Sunday, September 22, 2013

ENGLISH BITES by MANISH GUPTA: The right way to master English

The New Indian Express published a press release on English Bites, the book written by Manish Gupta -->>

Published: 04th February 2013 12:00 AM
Last Updated: 01st February 2013 03:14 PM
Do you want to know the story of a professional who fell in love with the English language and how he mastered it? Do you want to enrich your vocabulary without using a course book? Do you think stories and anecdotes can inspire you to develop your skills? English Bites! by Manish Gupta is a book that provides readers with tips to learn English vocabulary in context and inspires them to take steps to master the language.
The author, Manish Gupta, is a banking professional with an engineering degree from Punjab Engineering College and an MBA degree from XLRI, Jamshedpur. In the form of anecdotes, Manish explains the difficulties faced by learners of English during the process of mastering the language.
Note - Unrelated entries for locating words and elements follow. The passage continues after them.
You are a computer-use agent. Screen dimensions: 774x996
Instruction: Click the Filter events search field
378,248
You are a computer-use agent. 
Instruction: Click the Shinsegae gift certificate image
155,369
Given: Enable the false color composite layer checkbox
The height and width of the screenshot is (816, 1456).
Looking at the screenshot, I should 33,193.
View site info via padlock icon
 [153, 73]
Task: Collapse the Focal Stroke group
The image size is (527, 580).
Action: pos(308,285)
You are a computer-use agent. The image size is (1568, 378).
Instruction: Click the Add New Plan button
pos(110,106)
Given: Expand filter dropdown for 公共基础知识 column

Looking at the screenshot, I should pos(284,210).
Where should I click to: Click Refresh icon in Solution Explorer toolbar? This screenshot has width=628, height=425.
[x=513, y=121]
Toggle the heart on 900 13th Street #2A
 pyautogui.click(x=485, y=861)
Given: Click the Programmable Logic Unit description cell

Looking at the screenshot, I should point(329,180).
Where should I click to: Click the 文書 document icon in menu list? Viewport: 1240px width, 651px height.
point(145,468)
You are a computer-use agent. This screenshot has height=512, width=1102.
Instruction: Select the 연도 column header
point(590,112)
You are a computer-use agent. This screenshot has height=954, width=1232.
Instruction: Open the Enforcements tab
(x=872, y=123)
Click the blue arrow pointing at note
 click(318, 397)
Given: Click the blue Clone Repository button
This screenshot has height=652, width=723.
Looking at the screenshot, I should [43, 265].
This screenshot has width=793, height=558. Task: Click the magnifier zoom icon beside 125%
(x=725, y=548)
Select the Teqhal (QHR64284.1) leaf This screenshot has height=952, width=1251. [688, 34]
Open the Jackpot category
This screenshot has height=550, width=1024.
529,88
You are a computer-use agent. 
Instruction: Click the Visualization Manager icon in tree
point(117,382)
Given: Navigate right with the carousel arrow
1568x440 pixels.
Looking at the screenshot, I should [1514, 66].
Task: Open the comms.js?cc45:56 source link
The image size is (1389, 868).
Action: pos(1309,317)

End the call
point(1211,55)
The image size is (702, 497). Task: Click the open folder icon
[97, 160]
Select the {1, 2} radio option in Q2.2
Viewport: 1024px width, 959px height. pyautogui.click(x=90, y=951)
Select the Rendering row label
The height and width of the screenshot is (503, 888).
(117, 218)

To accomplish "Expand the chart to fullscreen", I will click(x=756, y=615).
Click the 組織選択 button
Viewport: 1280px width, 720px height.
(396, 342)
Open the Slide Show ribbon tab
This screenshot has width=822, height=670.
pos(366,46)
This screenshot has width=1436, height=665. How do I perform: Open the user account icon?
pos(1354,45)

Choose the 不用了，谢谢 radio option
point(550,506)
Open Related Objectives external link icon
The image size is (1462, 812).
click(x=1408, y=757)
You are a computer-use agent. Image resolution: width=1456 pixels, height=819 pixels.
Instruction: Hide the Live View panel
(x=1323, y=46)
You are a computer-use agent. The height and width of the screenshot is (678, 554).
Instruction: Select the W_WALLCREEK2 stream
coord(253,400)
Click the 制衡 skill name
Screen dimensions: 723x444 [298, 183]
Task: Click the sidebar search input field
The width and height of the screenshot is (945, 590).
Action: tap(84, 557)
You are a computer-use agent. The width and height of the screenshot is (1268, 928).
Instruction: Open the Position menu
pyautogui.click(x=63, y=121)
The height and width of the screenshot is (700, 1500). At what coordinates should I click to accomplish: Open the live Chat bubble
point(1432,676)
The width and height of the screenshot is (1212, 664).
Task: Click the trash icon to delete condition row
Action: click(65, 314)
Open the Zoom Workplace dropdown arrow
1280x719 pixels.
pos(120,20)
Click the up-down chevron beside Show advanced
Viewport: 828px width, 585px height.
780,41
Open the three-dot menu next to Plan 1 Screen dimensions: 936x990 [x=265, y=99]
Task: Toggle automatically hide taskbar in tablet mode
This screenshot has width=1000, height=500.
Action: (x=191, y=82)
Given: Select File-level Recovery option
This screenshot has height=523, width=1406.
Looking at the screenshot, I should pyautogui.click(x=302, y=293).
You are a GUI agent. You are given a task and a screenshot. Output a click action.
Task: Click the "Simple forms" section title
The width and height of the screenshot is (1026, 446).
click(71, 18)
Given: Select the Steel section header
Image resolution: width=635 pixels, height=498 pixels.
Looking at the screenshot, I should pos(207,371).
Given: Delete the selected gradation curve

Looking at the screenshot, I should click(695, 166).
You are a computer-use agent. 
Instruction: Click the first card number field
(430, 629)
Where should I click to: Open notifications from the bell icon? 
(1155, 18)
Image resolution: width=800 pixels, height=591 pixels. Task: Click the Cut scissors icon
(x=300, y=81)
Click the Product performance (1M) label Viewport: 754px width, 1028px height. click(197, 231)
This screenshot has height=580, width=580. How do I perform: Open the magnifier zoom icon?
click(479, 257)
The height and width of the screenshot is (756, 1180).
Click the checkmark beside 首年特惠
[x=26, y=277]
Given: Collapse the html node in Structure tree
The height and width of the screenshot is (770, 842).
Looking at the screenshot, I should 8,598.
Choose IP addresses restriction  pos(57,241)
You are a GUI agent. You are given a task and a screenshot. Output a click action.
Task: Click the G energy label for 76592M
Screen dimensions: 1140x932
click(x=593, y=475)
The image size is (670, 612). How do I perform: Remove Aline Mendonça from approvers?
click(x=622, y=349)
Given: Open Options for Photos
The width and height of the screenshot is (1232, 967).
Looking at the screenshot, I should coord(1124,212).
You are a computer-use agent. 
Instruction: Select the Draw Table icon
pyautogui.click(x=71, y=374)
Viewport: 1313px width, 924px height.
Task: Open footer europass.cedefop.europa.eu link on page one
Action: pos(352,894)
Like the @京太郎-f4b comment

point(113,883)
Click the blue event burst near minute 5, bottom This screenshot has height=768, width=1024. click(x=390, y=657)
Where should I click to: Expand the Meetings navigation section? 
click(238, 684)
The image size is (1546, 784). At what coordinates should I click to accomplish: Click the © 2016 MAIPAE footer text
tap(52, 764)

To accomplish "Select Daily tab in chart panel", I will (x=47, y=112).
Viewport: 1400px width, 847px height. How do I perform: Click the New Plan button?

His personal experiences and success stories of fighting shyness, overcoming fear, gaining confidence and in the process achieving fluency will definitely inspire readers to change their mindset and convince them to believe that learning the global language need not be a nightmare at all.
If students studying in professional colleges are not proficient in English, they may face many problems including lack of academic progress. He narrates this scenario beautifully in this extract: The subtle nuances and idiosyncrasies of the language took a toll on my academic progress, since they were rapidly clogging up my memory banks, leaving very little space to accommodate the fundamentals of engineering. I nearly came to an impasse — should I clear my critical engineering semester examination or these MBA/MS tests? It was the urge to be recognised as a smooth-talking professional and the prospect of a resultant good life that helped me work harder. Somehow, I managed to squeeze both academics and language into my poor head. And laboured on.
The meanings of the four words in bold in the extract above have been explained at the end of the page. Similarly, on each page the author explains the meanings of hard words used in the text. It helps the reader learn new words in context. The 334-page autobiographical book has 14 chapters and contains the meanings and example sentences of hard words used on each page. How knowing the etymology of words helps the learner master vocabulary is well explained. The title English Bites! is appropriate as one reads through the book they can have a bite of new words and their meanings.
Looking through the glasses of a linguist, I must highlight a few flaws in the book. The author uses many formal, outdated or old-fashioned words in the book. The use of the word amelioration on page 332 is an example: She has also read multiple drafts of this book line by line since its inception, and suggested innumerable ameliorations to my language. The word ameliorate is formal and quite rare in English. There are a few incorrect expressions. Here is an example: my fellow brethren (pg 331). The author states that in English there are many words without vowels and gives a list of such words on pages 84-85. The absence of an explanation on the difference between a vowel and a vowel sound may mislead the reader.
If the book had an Introduction and an Index the reader would find it more user-friendly. The reader should read the Acknowledgements, that appears at the end of the book on pages 331-334, first to understand what inspired the author to write this book.